# Peeing on sofa EVERYDAY



## Catherine&Archie (Sep 14, 2013)

Archie was neutered a few months ago now and has stopped pooing everywhere... mostly, which is great we can give him more freedom - he's normally happy to have the run of the house and we let him stay out when we're not home and would love to let him do his thing overnight too, worked once, but not the second time. He's peed on the sofa now everyday for nearly 2 weeks. We show him the pee tell him No and he's been a bad boy and shut him in his cage, usually until the next day. Then we start again a new day, hoping he'll behave, but it's not lasting long at the moment until he pees on the sofa again. He knows full well what he's doing and what's going to happen so I just don't understand why he keeps doing it????? 
We do let him jump up on our laps on the sofa but he's not allowed to sit on it by himself. Everytime he pees we clean it straight away.
Any advice appreciated! What is it with the sofa?
Just want him to be a free bunny again! He is the sweetest, friendliest bunny!


----------



## BunnyWabbit (Sep 14, 2013)

It's really common for rabbits to pee on sofa's because they smell a lot like us humans and triggers their marking instincts. I doubt he really understands "what he is doing and what will happen". You're projecting a level of cognitive reasoning on him that rabbits don't possess. Marking is notoriously hard to curb and really your best bet at preventing him from doing it is to block off the couch when you don't want him up there.


----------



## Catherine&Archie (Sep 14, 2013)

Thanks, any suggestions as to how to block off sofa? That's the room his cage is in. Is it just about making it not smell so human? What if we covered it in his blanket? Also seen some flower drops at health food store for dominence in pets, is that what this is? Or just normal bunny behaviour?


----------



## Zaiya (Sep 14, 2013)

It sound like you're treating him like a dog. First thing's first - rabbits are not dogs! Punishing him won't help - you just need to understand why he's doing it and fix the problem.

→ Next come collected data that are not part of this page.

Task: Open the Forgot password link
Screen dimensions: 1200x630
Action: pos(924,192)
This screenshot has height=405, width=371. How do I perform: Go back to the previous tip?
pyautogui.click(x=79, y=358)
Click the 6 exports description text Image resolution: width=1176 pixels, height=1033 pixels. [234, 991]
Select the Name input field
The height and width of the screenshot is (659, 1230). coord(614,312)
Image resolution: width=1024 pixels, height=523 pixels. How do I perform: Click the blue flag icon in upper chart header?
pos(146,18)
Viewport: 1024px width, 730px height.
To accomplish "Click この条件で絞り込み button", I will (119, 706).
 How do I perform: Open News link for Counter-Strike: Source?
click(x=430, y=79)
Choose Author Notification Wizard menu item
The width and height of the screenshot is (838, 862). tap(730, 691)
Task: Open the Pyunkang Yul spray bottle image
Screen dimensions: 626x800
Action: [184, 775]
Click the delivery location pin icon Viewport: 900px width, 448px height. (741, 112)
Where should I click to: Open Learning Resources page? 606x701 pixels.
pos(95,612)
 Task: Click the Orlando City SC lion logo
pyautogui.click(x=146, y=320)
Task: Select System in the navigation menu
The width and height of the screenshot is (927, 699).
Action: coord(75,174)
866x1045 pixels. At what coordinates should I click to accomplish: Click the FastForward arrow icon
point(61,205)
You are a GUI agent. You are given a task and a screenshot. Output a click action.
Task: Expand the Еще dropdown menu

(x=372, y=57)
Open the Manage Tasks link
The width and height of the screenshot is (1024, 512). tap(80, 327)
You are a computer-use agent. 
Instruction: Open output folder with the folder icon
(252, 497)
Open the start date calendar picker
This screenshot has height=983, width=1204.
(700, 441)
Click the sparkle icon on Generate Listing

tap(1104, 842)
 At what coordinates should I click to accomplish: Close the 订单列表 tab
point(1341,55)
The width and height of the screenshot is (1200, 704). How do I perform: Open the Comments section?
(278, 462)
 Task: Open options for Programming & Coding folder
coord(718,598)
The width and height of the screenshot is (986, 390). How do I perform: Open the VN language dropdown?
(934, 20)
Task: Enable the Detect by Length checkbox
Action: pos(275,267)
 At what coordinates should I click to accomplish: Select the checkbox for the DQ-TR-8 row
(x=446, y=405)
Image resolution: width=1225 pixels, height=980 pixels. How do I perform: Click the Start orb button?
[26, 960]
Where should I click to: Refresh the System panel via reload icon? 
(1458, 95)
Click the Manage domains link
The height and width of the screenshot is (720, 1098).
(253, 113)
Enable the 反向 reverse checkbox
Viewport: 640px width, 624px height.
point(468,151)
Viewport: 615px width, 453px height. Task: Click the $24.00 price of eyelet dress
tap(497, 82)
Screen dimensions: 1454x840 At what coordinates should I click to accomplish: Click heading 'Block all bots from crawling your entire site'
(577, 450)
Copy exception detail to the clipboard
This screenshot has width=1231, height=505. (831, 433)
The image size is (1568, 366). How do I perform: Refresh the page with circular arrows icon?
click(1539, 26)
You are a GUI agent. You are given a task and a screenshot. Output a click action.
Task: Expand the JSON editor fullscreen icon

Have you thoroughly cleaned the area so that all of the urine scent is gone? Keep in mind that rabbits can still smell it, even if humans can't. He could be smelling his own scent and marking on that.


----------



## Deliciosa (Sep 14, 2013)

When my girl was younger she would wait for me to turn my back before hopping onto the bed (it wasn't even low to the ground!) and having a pee. It was her absolute favorite place to do her business, probably because it smelled so much like me - maybe she wanted a big bed to herself. Now she's 6 1/2 years and never tries to do that anymore. 
Probably some of the reason for the behavior is that your Archie is young, recently neutered and still very feisty. Try blocking off his access to the couch with barricades - foam puzzle play mats are great providing your bun doesn't try to eat foam. You can try pillows, too. If all else fails maybe put some old towels on the sofa, so that way if he has to wee there at least he doesn't completely ruin the sofa.
Best of luck to you!


----------



## Sophie's Humble Servant (Sep 14, 2013)

I would also add that sometimes they just pee. Smelling like a person isn't always the reason because Sophie has peed in the cats bed and also on brand new sofa. Someone said they like peeing on soft, cushy things. Probably doesn't help my situation any the fact that her litter pan is filled with CareFresh which just happens to be soft and cushy lol.


----------



## Catherine&Archie (Sep 15, 2013)

Thanks everyone for your replies - I don't think I am treating him like a dog, I'm only following advice I've found online and in books about rabbit behaviour. It worked for his litter training and he doesn't poo or pee anywhere else in the house now, not even our soft cushy rug that used to be irresistable, only the sofa. I suppose we don't have it so bad then! Will try turning the cushions up when we leave the room. I guess what I'll take from all your replies is that it is normal bunny behaviour and he just can't help himself. I'm the one needs to make the changes. Can't wait to spend more time with him now, he's the most loving bunny!
Thanks again everyone for taking the time to write. 
All the best.
Cx


----------



## degrassi (Sep 15, 2013)

When he's out just cover the couch with layers of towels. So in case he does pee its not a big deal, just wash the towel.


----------



## Kittiebot (Sep 16, 2013)

I'm going to be free-ranging my guy pretty soon here, once I get done re-organizing my apartment. The first time I tried, Mordin was not neutered and peed on my couch twice. Now he is neutered so I'm hoping it will go better, but just in case I'm going to buy plastic shower curtain liners to cover my sofa and chair with, that way I just have to wipe off the pee with some vinegar water, no laundry required! I'm hopeful that eventually he will not pee on it and I won't have to use them anymore.


----------



## BunnyL0ve (Sep 17, 2013)

what if you put an xpen around the couch with a fastened sheet at the top so he cant get to it?

me no likes the pee pee on the couch, OR you could just buy a leather couch and wipe it right off lol

good luck!


----------